Entrevista – Humberto Sardenberg, especialista em educação financeira, superintendente da Icatu

O que mais afasta essa geração do planejamento de longo prazo?
Tem um fator juventude que agrava a questão cultural e geracional. Juntar dinheiro para longo prazo ou se proteger de qualquer mazela é anti intuitivo para jovem. Para ele, envelhecer é muito longe e ele acha que é imortal, por isso, afasta a ideia de se planejar e se proteger. Mas o risco existe e a idade correta para se preparar é na juventude, que é quando ele consegue o máximo de juros compostos. Por isso, é preciso começar a investir na aposentadoria com 20 anos. O risco que ele vive é muito alto e para os homens é três vezes mais alto que para a mulher.

O que está agravando a situação?
Vivemos numa sociedade onde as coisas importantes podem ser deixadas de lado e o que agrava o planejamento de longo prazo que os millennials têm essa relação diferente com o trabalho. Mas por outro lado, percebemos que ele começa mais cedo a lidar com contas e questões financeiras.
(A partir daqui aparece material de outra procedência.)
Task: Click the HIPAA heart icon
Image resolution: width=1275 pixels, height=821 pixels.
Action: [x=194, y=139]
Essa geração é nativa empreendedora, e sabe de planos de negócios. Percebe que tem que fazer um plano de negócios para ele mesmo, e quer trabalhar com independência financeira.

O que mais afasta esses jovens da Previdência Privada?
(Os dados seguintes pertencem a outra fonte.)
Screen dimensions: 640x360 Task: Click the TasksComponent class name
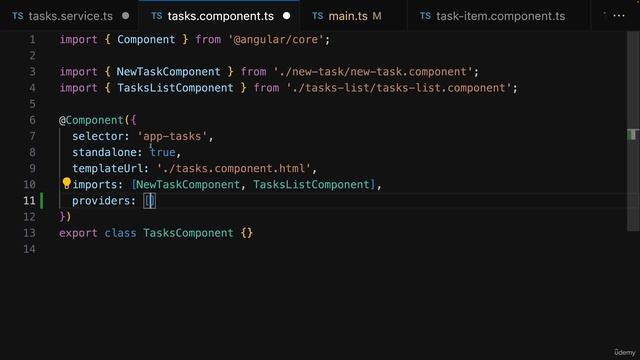pos(188,233)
Antes os preços de entrada eram muito altos para fazer parte de um bom fundo de previdência e com isso você acabava abrindo mão do público jovem. Hoje o preço dos produtos está diminuindo para atrair esse público, especialmente profissionais liberais, como dentistas e médicos. Mas para chegar a eles a comunicação precisa ser diferente como se você estivesse falando diretamente para um público empreendedor.